((
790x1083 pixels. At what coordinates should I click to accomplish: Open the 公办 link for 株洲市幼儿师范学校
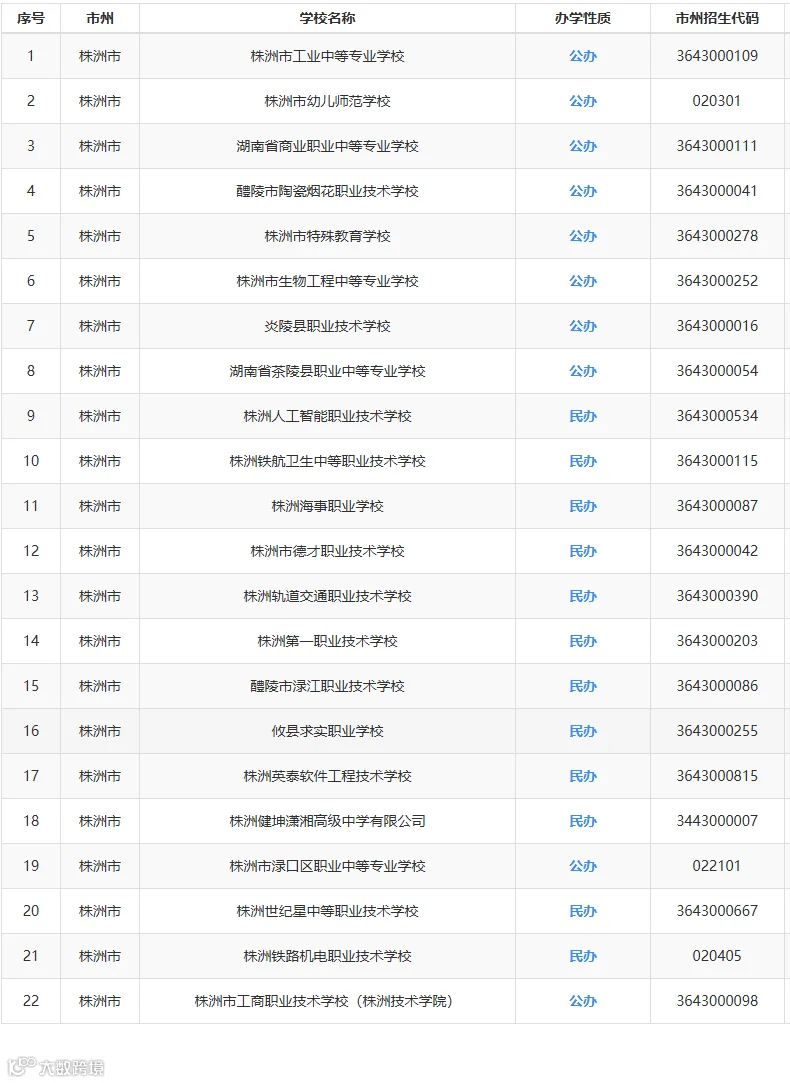point(583,101)
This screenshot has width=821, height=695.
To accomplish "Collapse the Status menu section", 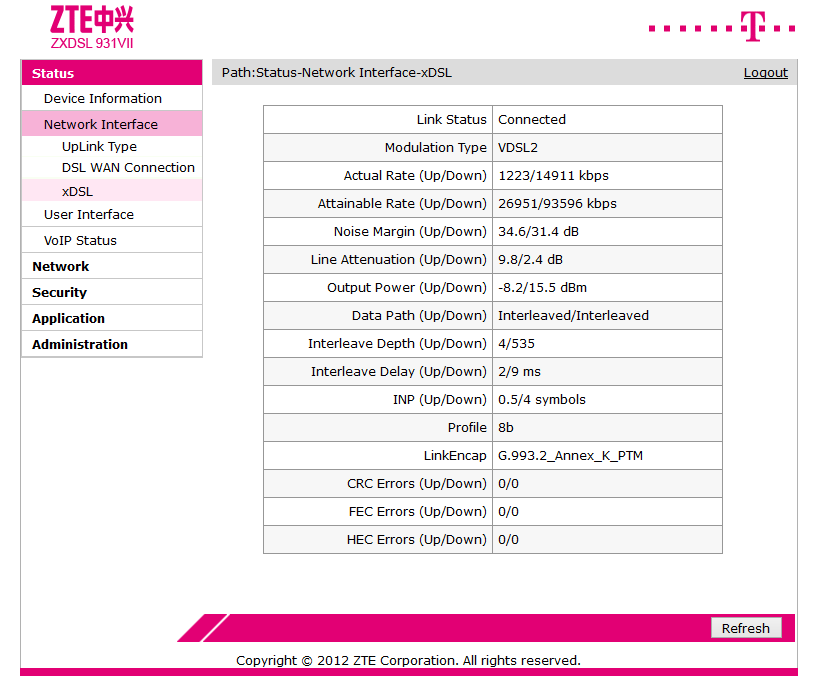I will pyautogui.click(x=53, y=73).
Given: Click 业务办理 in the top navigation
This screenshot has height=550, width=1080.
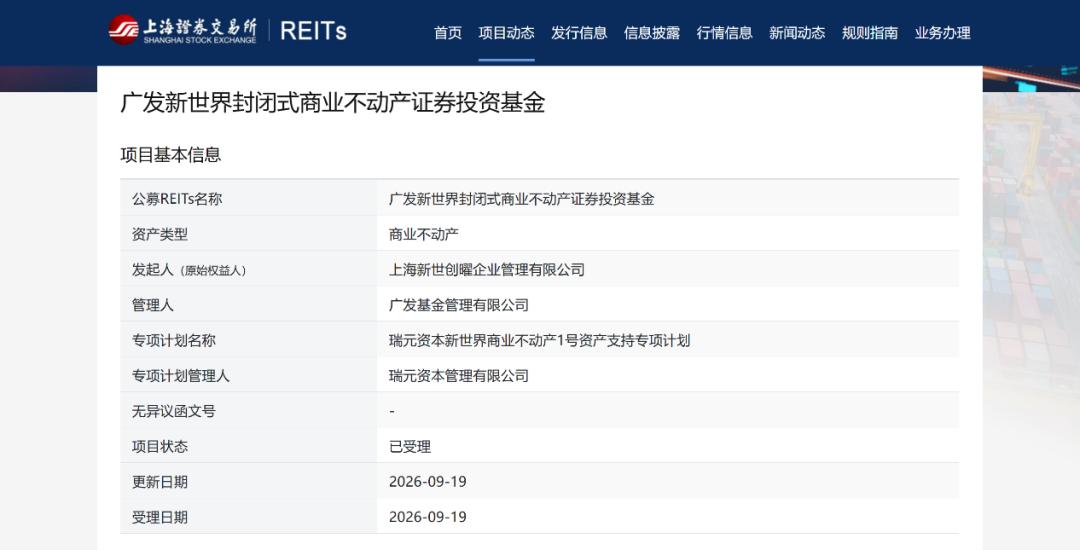Looking at the screenshot, I should (x=942, y=32).
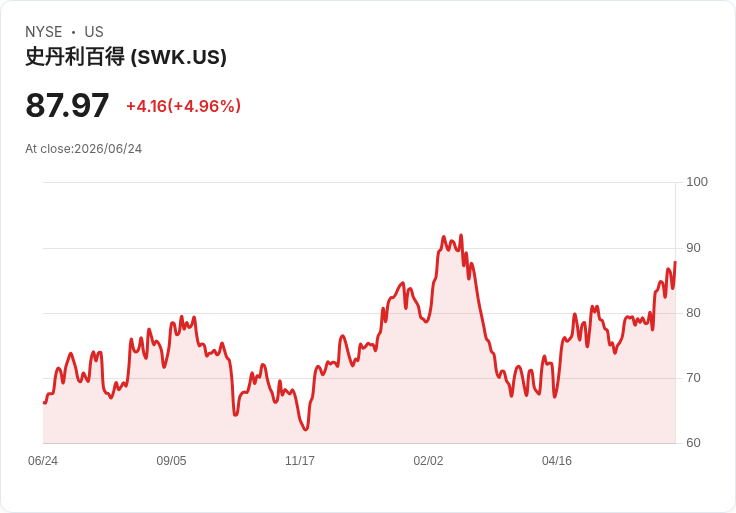Click the 04/16 x-axis date label
Image resolution: width=736 pixels, height=513 pixels.
pos(557,461)
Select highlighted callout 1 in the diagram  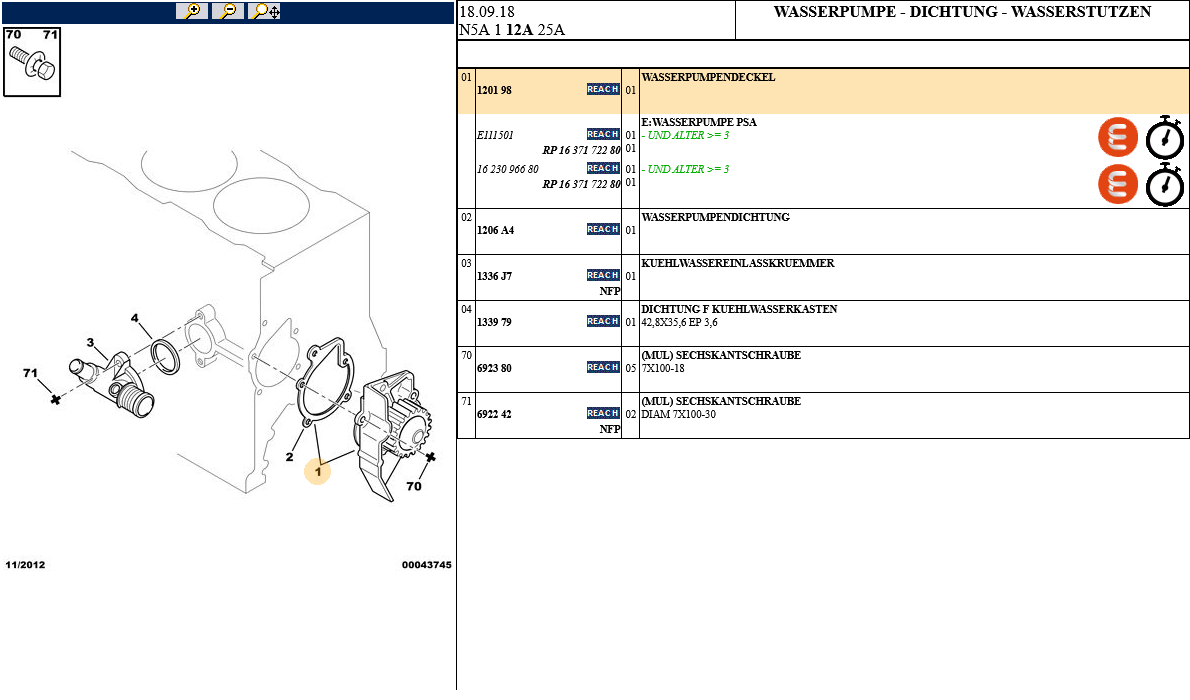point(317,471)
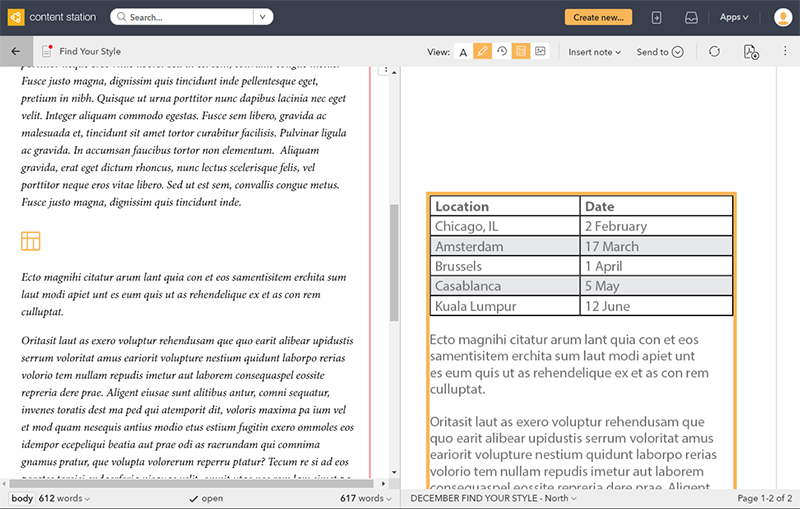Click the Create new... button
The height and width of the screenshot is (509, 800).
[598, 17]
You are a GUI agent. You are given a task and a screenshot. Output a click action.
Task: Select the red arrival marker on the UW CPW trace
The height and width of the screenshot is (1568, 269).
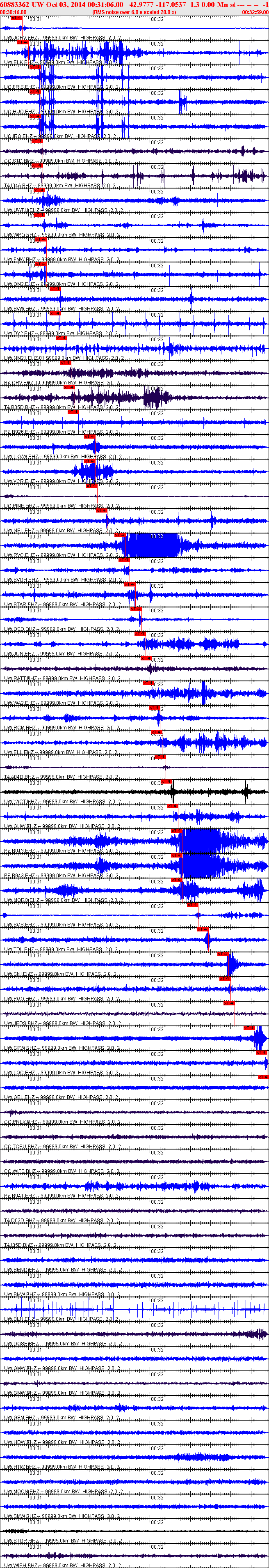[x=249, y=1028]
))
• EXERCISE AIM
Only the lines from the one containing "Task: Select the" through the final line of the data should be given again, exactly and without pictures.

• RESPONSE BOX
Task: Select the red arrival marker on the UW CPW trace
The height and width of the screenshot is (1568, 269).
[x=249, y=1028]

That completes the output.